In confinement, a series of reflective shock waves are generated, which maintain the fireball and can extend its duration to between 10 and 50 msec as exothermic recombination reactions occur.[ Further damage can result as the gases cool and pressure drops sharply, leading to a partial vacuum, powerful enough to cause physical damage to people and structures. This effect has given rise to the misnomer "vacuum bomb". Piston-type afterburning is also believed to occur in such structures, as flame-fronts accelerate through it.[
The overpressure within the detonation can reach 430 psi (3.0 megapascals) and the temperature can be 4,500 to 5,400 °F (2,500 to 3,000 °C). Outside the cloud the blast wave travels at over 2 miles per second (3.2 km/s).
Current US FAE munitions include:
* BLU-73 FAE I
* BLU-95 500-lb (FAE-II)
* BLU-96 2,000-lb (FAE-II)
* CBU-55 FAE I
* CBU-72 FAE I
The XM1060 40-mm grenade is a small-arms thermobaric device, which was delivered to U.S. forces in April 2003. Since the 2003 Invasion of Iraq, the US Marine Corps has introduced a thermobaric 'Novel Explosive' (SMAW-NE) round for the Mk 153 SMAW rocket launcher.
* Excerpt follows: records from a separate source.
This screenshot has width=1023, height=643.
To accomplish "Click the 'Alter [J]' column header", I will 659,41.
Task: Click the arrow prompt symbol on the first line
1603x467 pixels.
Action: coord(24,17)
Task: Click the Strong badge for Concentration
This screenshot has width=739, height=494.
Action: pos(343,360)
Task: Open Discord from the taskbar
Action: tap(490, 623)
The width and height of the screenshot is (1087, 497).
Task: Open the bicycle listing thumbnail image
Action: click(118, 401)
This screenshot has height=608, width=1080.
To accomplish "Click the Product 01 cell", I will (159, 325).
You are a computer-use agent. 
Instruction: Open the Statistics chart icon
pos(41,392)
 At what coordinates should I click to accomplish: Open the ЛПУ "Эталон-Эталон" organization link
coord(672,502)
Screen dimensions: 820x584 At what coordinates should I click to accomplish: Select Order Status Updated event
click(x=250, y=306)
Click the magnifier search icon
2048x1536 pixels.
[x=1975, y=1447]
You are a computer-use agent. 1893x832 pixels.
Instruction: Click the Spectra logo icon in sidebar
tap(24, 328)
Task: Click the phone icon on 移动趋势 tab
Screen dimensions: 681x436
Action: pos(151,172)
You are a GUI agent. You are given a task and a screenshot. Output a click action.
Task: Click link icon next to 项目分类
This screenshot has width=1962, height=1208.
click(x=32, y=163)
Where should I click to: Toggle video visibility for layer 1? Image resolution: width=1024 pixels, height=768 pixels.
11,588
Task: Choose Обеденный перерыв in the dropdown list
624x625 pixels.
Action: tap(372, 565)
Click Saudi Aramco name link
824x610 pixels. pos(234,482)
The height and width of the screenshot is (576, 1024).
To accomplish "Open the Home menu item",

One team of Marines reported that they had destroyed a large one-story masonry type building with one round from 100 yards (91 m).
The 48-pound (22 kg) AGM-114N Hellfire Metal Augmented Charge introduced in 2003 in Iraq contains a thermobaric explosive fill, using fluoridated aluminium layered between the charge casing and a PBXN-112 explosive mixture. When the PBXN-112 detonates, the aluminium mixture is dispersed and rapidly burns. The resultant sustained high pressure is extremely effective against people and structures.
Thermobaric and fuel-air explosives have been used in guerrilla warfare since the 1983 Beirut barracks bombing in Lebanon which used a gas-enhanced explosive mechanism, probably propane, butane or acetylene. The explosive used by the bombers in the 1993 World Trade Center bombing incorporated the FAE principle, using three tanks of bottled hydrogen gas to enhance the blast. In 2002, Jemaah Islamiyah bombers used a shocked dispersed solid fuel charge, based on the thermobaric principle, to attack the Sari nightclub in the 2002 Bali bombings.